Resolves: rhbz#797952
Signed-off-by: David Teigland <teigland(a)redhat.com>
Signed-off-by: Fabio M. Di Nitto <fdinitto(a)redhat.com>
---
fence/fenced/config.c | 5 ++++
fence/fenced/config.h | 4 +++
fence/fenced/fd.h | 1 +
fence/fenced/recover.c | 60 ++++++++++++++++++++++++++++++++++++++++++++---
4 files changed, 66 insertions(+), 4 deletions(-)
diff --git a/fence/fenced/config.c b/fence/fenced/config.c
index 0517c2a..66610ef 100644
--- a/fence/fenced/config.c
+++ b/fence/fenced/config.c
@@ -13,6 +13,7 @@ int optd_disable_dbus;
int optd_skip_undefined;
int optd_post_join_delay;
int optd_post_fail_delay;
+int optd_fence_check_delay;
int optd_override_time;
int optd_override_path;
@@ -25,6 +26,7 @@ int cfgd_disable_dbus = DEFAULT_DISABLE_DBUS;
int cfgd_skip_undefined = DEFAULT_SKIP_UNDEFINED;
int cfgd_post_join_delay = DEFAULT_POST_JOIN_DELAY;
int cfgd_post_fail_delay = DEFAULT_POST_FAIL_DELAY;
+int cfgd_fence_check_delay = DEFAULT_FENCE_CHECK_DELAY;
int cfgd_override_time = DEFAULT_OVERRIDE_TIME;
const char *cfgd_override_path = DEFAULT_OVERRIDE_PATH;
@@ -89,6 +91,7 @@ void read_ccs_int(const char *path, int *config_val)

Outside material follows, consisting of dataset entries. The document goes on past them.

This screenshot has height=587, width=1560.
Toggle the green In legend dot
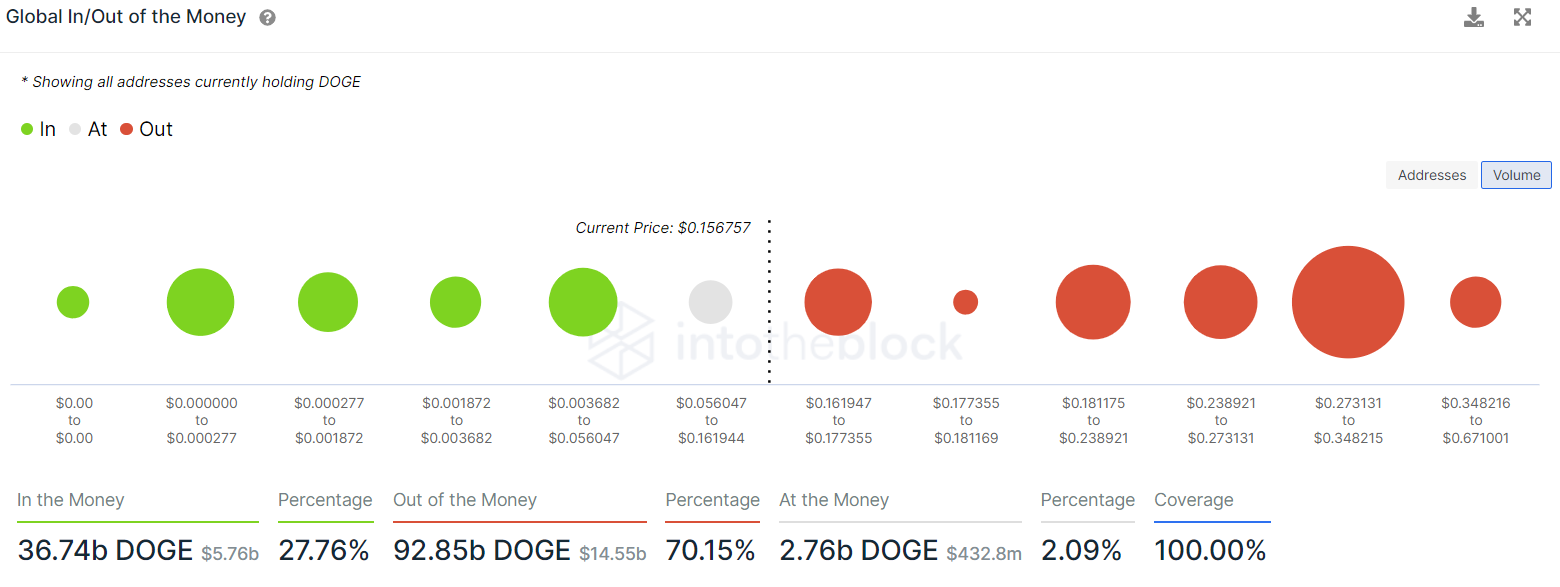click(27, 129)
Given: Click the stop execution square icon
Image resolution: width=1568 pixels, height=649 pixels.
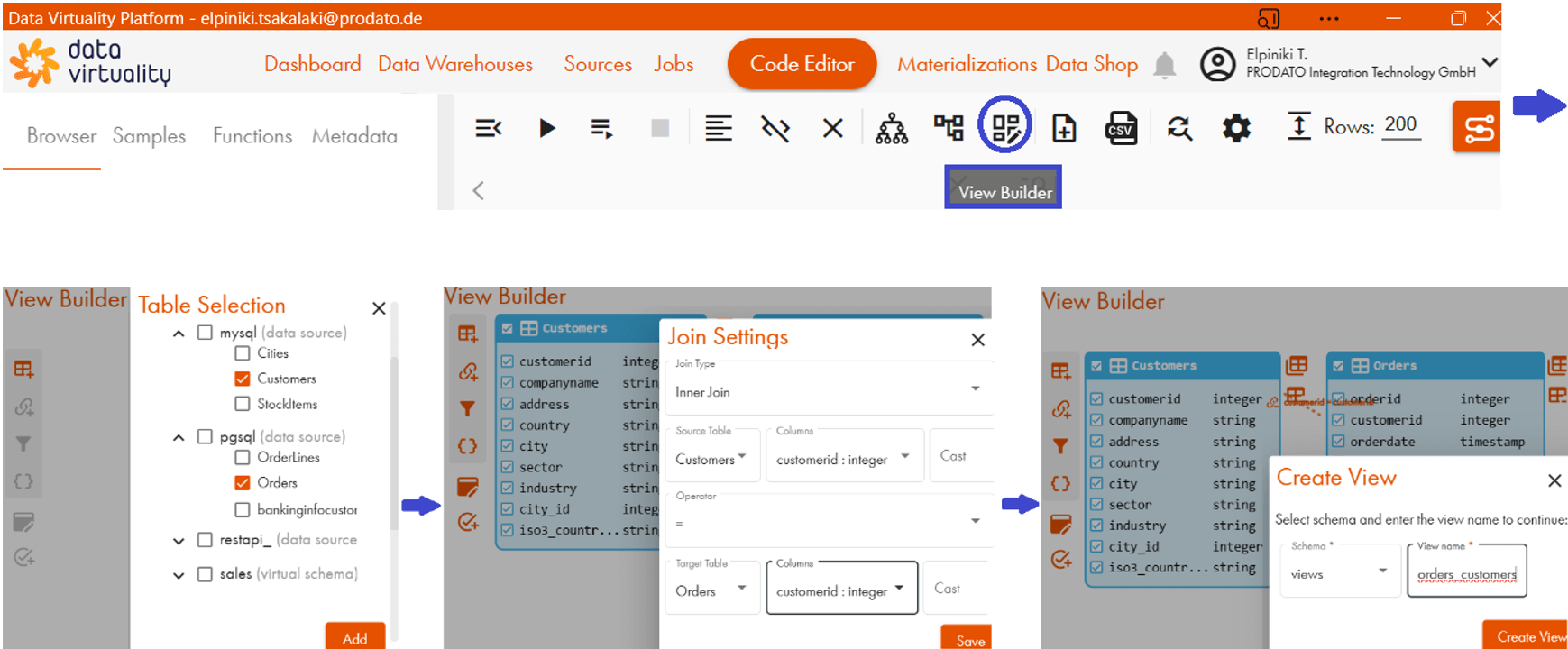Looking at the screenshot, I should tap(660, 128).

#define CLEAN_START_PATH "/cluster/fence_daemon/@clean_start"
#define POST_JOIN_DELAY_PATH "/cluster/fence_daemon/@post_join_delay"
#define POST_FAIL_DELAY_PATH "/cluster/fence_daemon/@post_fail_delay"

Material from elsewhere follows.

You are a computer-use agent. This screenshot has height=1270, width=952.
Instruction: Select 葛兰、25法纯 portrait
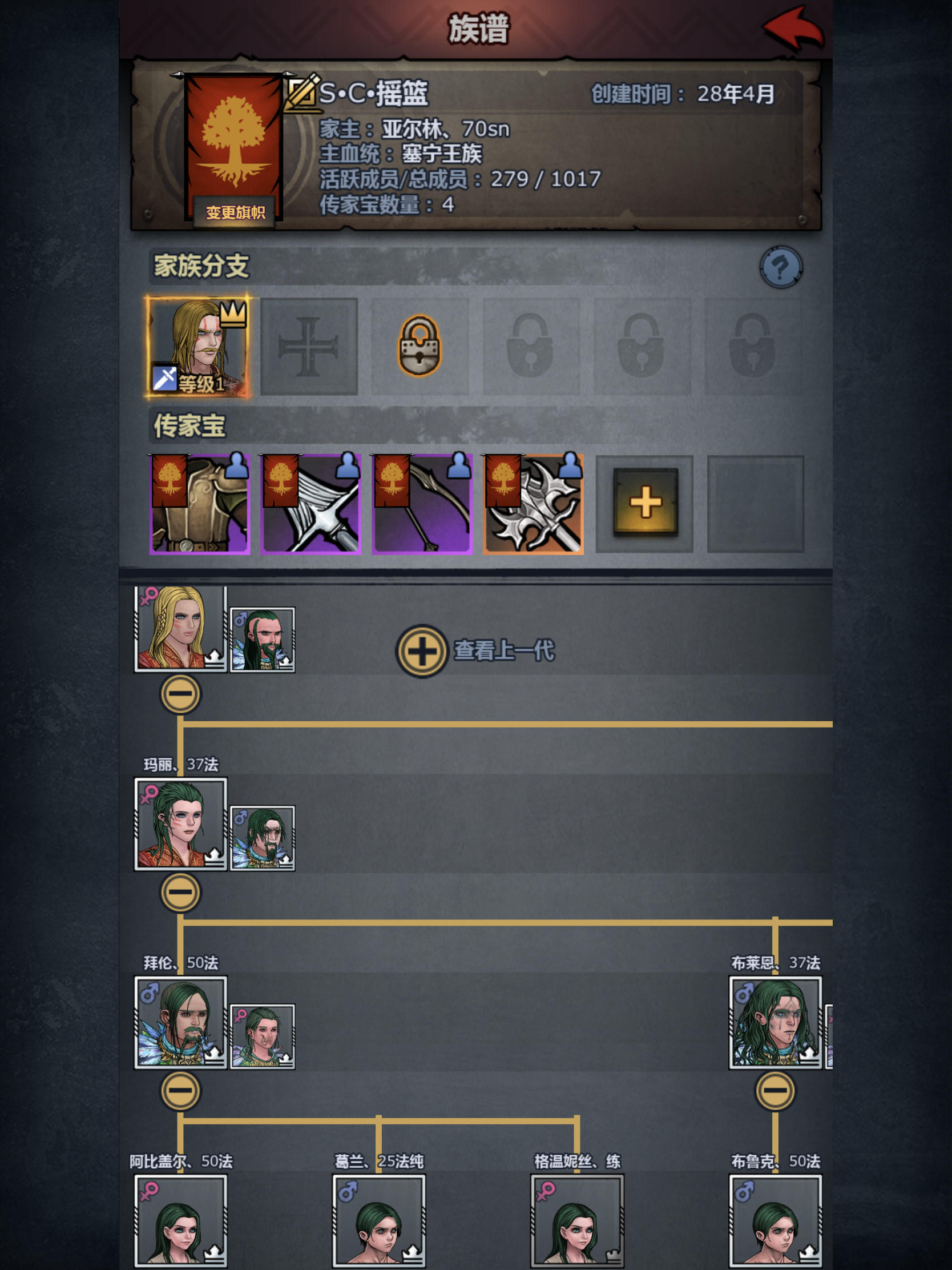click(x=379, y=1221)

+#define FENCE_CHECK_DELAY_PATH "/cluster/fence_daemon/@fence_check_delay"
#define OVERRIDE_PATH_PATH "/cluster/fence_daemon/@override_path"
#define OVERRIDE_TIME_PATH "/cluster/fence_daemon/@override_time"
#define METHOD_NAME_PATH
"/cluster/clusternodes/clusternode[@name=\"%s\"]/fence/method[%d]/@name"
@@ -118,6 +121,8 @@ void reread_ccs(void)
read_ccs_int(POST_JOIN_DELAY_PATH, &cfgd_post_join_delay);
if (!optd_post_fail_delay)
read_ccs_int(POST_FAIL_DELAY_PATH, &cfgd_post_fail_delay);
+ if (!optd_fence_check_delay)
+ read_ccs_int(FENCE_CHECK_DELAY_PATH, &cfgd_fence_check_delay);
if (!optd_override_time)
read_ccs_int(OVERRIDE_TIME_PATH, &cfgd_override_time);
}
diff --git a/fence/fenced/config.h b/fence/fenced/config.h
index d17ed1a..5f42dea 100644
--- a/fence/fenced/config.h
+++ b/fence/fenced/config.h
@@ -8,8 +8,10 @@
#define DEFAULT_SKIP_UNDEFINED 0
#define DEFAULT_POST_JOIN_DELAY 6
#define DEFAULT_POST_FAIL_DELAY 0
+#define DEFAULT_FENCE_CHECK_DELAY 5
#define DEFAULT_OVERRIDE_TIME 3
#define DEFAULT_OVERRIDE_PATH "/var/run/cluster/fenced_override"
+#define DEFAULT_FENCE_CHECK_PID_PATH "/var/run/fence_check.pid"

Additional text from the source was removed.